第58話「荒野のラッキースケベ」
キャッサバ1万本(300万円)
とうもろこしの種85万粒(197万2000円)
チェリナに金を受け取って並べた量は、なかなか壮観だった。種は大きな麻袋に移したのでそんなに場所を取らなかったが、枝1万本はかなりの量だ。もっともジャガイモと比べればはるかに少ない量ではあったが。
このキャッサバという植物、実はとんでもないチート植物なのである。まず育成条件なのだが乾燥地、酸性土壌、貧栄養土壌でも育つ。それだけでもとんでもないのに、育て方は簡単でなんと枝を地面に刺すと勝手に育つのだ。
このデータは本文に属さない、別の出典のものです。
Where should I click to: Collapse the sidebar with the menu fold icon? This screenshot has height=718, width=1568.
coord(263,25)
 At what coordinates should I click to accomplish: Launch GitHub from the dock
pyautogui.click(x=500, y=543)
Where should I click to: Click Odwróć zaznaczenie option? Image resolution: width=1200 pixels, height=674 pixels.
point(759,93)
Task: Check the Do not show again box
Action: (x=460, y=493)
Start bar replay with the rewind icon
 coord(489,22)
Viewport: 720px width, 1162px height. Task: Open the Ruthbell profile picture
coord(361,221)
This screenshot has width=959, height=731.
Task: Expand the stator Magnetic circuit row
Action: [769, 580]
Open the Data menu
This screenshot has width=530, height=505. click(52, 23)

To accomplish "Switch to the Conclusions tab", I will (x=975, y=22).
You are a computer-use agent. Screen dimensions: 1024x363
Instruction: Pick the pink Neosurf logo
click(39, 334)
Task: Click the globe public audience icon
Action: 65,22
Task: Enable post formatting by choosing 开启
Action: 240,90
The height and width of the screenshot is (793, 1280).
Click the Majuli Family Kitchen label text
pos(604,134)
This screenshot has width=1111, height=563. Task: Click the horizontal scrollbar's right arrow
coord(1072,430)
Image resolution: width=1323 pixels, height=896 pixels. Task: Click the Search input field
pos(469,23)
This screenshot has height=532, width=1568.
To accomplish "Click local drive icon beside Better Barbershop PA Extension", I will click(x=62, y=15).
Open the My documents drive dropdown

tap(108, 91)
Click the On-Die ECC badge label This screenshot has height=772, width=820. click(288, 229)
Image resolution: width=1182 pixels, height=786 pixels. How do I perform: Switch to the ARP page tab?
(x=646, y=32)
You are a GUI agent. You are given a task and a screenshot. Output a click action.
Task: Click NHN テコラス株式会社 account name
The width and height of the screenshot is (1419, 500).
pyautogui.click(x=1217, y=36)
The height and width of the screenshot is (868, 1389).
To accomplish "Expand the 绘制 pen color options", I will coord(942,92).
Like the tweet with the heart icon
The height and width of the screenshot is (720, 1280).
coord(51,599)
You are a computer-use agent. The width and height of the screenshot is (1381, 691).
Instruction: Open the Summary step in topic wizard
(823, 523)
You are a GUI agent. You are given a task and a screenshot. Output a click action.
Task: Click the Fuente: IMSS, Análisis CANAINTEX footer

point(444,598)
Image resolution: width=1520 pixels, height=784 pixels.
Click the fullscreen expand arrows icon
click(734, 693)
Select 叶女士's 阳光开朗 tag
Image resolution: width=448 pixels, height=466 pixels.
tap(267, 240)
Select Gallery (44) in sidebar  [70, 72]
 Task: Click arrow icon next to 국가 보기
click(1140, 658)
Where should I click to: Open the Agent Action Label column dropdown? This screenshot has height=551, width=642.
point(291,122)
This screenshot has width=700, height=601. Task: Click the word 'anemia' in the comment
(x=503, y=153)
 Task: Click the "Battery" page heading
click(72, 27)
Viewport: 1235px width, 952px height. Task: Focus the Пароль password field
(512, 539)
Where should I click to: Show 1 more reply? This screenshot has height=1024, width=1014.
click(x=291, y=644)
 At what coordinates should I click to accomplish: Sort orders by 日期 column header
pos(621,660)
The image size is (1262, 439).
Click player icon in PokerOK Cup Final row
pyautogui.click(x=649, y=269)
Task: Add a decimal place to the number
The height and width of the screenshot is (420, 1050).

これがチートでなければなんだというのだ。
たまに読む内政チート物だとよくジャガイモが出てくるが、キャッサバ芋こそが真のチート芋だろう。
本来であれば欠点として皮や芯のあたりに毒が含まれているのだが、SHOPの能力でその欠点まで無くなっている。
さらにヤラライに確認してもらったところ、この地域の気候であれば3ヶ月で大きくなり6ヶ月もすれば芋が収穫できると教えてくれた。これもおそらくSHOPで品種改良されているのだろう、実際は1年近くの育成期間が必要になる。
そんなただでさえチート芋であるキャッサバがスーパーチート植物になってしまっていた。
……それを見て触っただけで理解してしまうヤラライもとんでもないが。……どうやら精霊に聞いたらしい。便利だな精霊。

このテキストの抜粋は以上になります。